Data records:
◇ ◇ ◇ ◇ ◇ ◇ ◇
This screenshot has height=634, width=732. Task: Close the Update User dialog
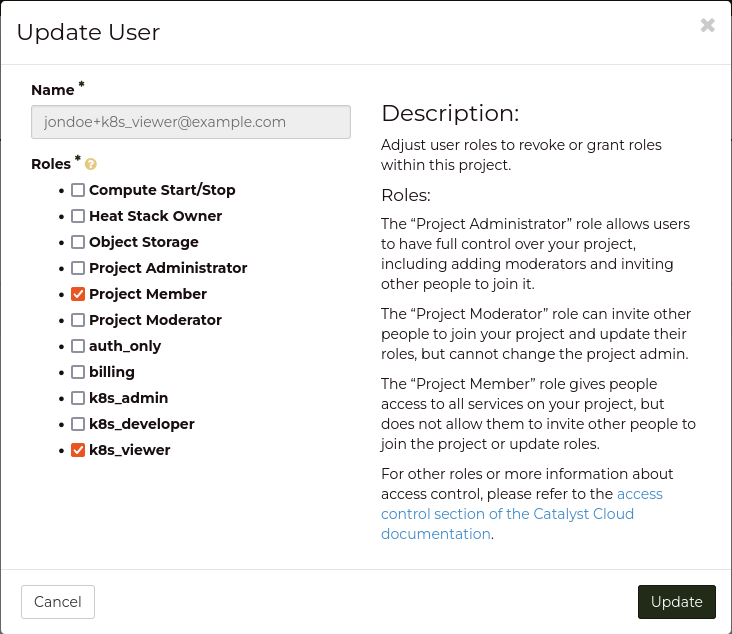tap(707, 26)
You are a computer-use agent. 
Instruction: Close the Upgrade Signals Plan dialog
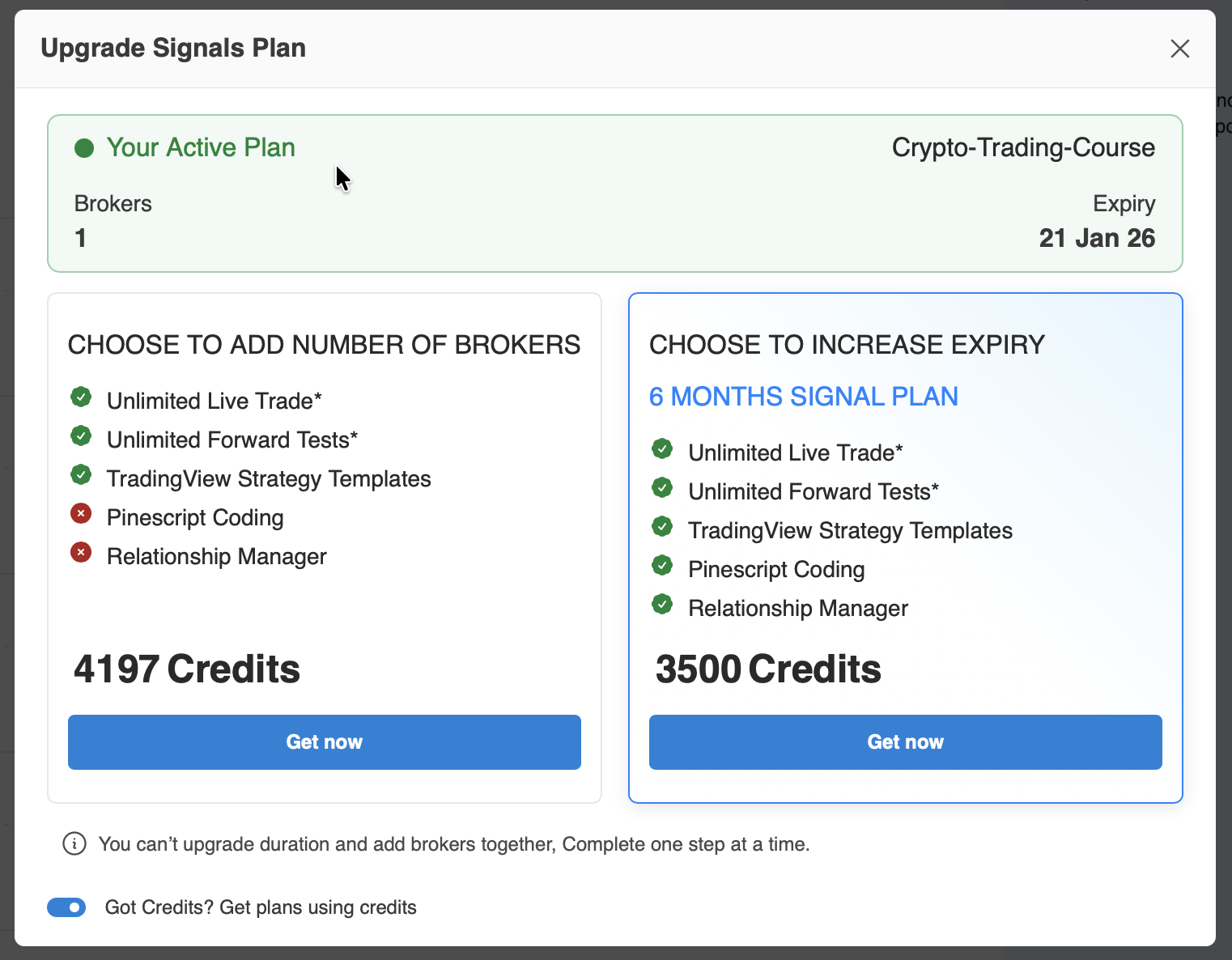coord(1179,49)
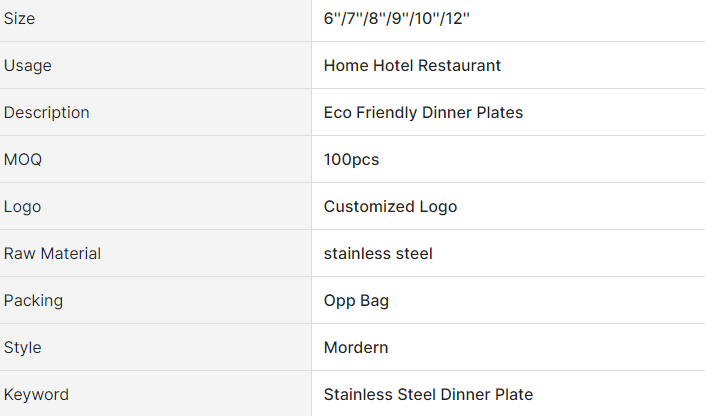705x416 pixels.
Task: Click the stainless steel value
Action: click(x=378, y=254)
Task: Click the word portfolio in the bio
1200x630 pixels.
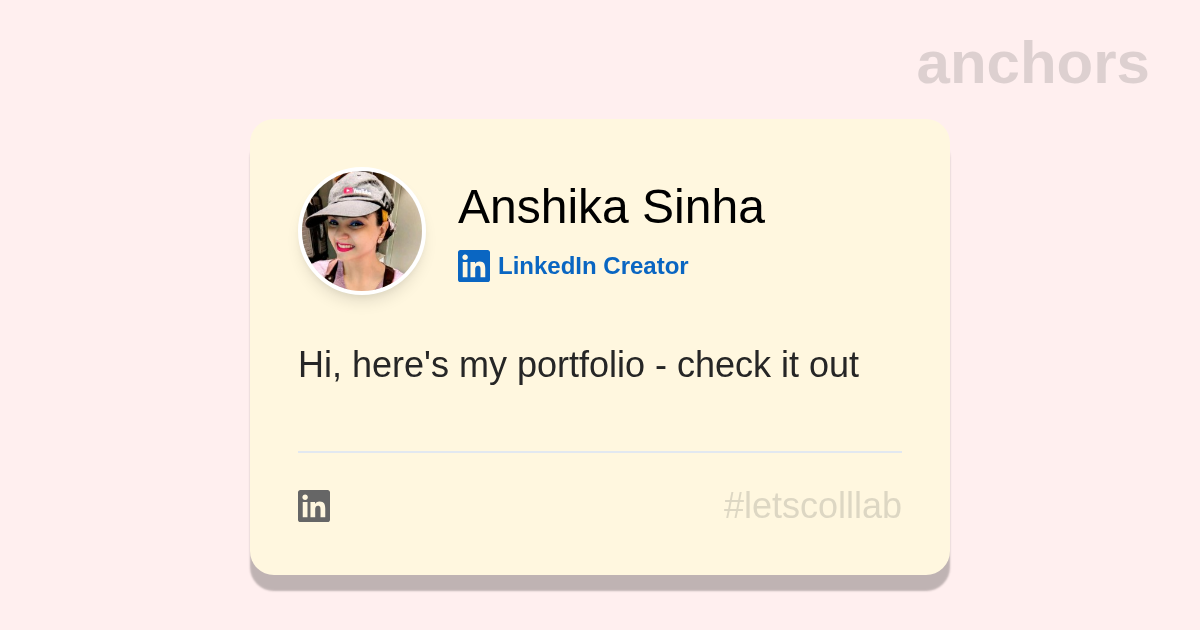Action: pos(580,365)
◇ ◇ ◇ ◇ ◇ ◇ ◇
Problem details: When copying the data above, repeat every word exactly and drop the pictures.

Answer to this task:
This screenshot has height=634, width=732. Task: Close the Update User dialog
tap(707, 26)
You are a computer-use agent. 
Instruction: Close the Upgrade Signals Plan dialog
coord(1179,49)
705x416 pixels.
Task: Click the stainless steel value
Action: click(x=378, y=254)
Task: Click the word portfolio in the bio
1200x630 pixels.
Action: pos(580,365)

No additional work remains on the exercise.